Still, deaths related to COVID remain low compared to the number of infections. Dr. Ashish Jha, the White House's COVID response coordinator, said the current death rate is not increasing with rising cases and hospitalizations due to the widespread availability of effective vaccines and antiviral drugs like Pfizer's (PFE  ) Paxlovid.

"We are at a point in the pandemic where most COVID-19 deaths are preventable," Jha told reporters during a White House COVID briefing on Tuesday. "Our strategy to manage BA.5 relies on making sure Americans continue to have easy and convenient access to these tools."

The seven-day average of hospital admissions is about 5,100 per day, CDC Dr. Rochelle Walensky told reporters on Tuesday, representing a doubling of hospital admission since early May.

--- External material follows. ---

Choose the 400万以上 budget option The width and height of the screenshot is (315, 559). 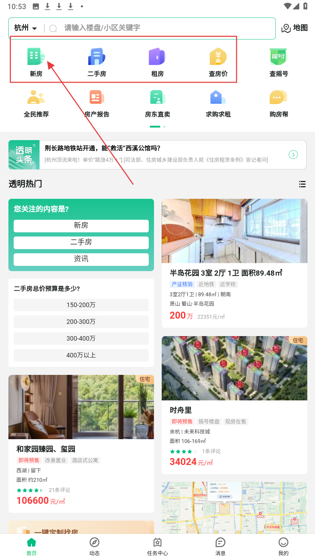(81, 355)
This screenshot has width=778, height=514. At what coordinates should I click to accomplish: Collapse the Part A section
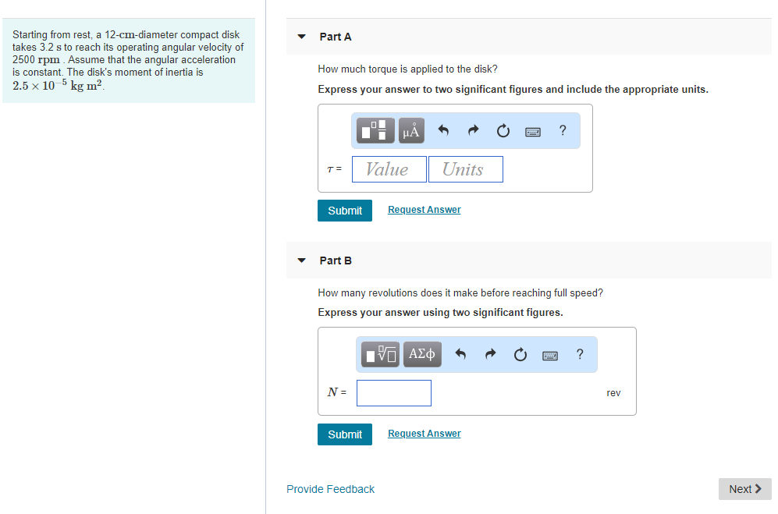click(302, 37)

Currently, the seven-day average of daily death is about 350 per day, according to Walensky. Moreover, the U.S. is reporting an average of about 104,000 COVID infections per day as of Sunday, according to data compiled by the CDC, which is almost double the number of cases reported at the start of May.

Dr. Anthony Fauci, chief medical advisor for the Biden administration, told reporters that infections are undercounted because many people are using at-home tests that aren't reflected in the data. Fauci estimates the real number of daily infections is between 300,000 and 500,000.

The Omicron BA.4 and BA.5 subvariants now account for about 70% of COVID infections in the U.S., and the BA.5 subvariant is becoming the dominant strain. Fauci said BA.5 is more transmissible than past variants like Delta and Omicron as its has mutated to better evade the protection offered by current COVID vaccines. However, vaccines still generally protect against severe disease.

Walensky said that those previously infected with the original Omicron variants, BA.1 and BA.2, are still likely at risk of infection from BA.4 and BA.5.

The Biden administration is discussing the benefits of expanding eligibility for a second COVID booster to more populations, but that decision will need to be reached by the U.S. Food and Drug Administration (FDA) and CDC, Jha said. Last month, the FDA told vaccine makers like Pfizer and Moderna (MRNA  ) to update their formulas to target the BA.4 and BA.5 subvariants, as well as the original SARS-CoV-2 strain.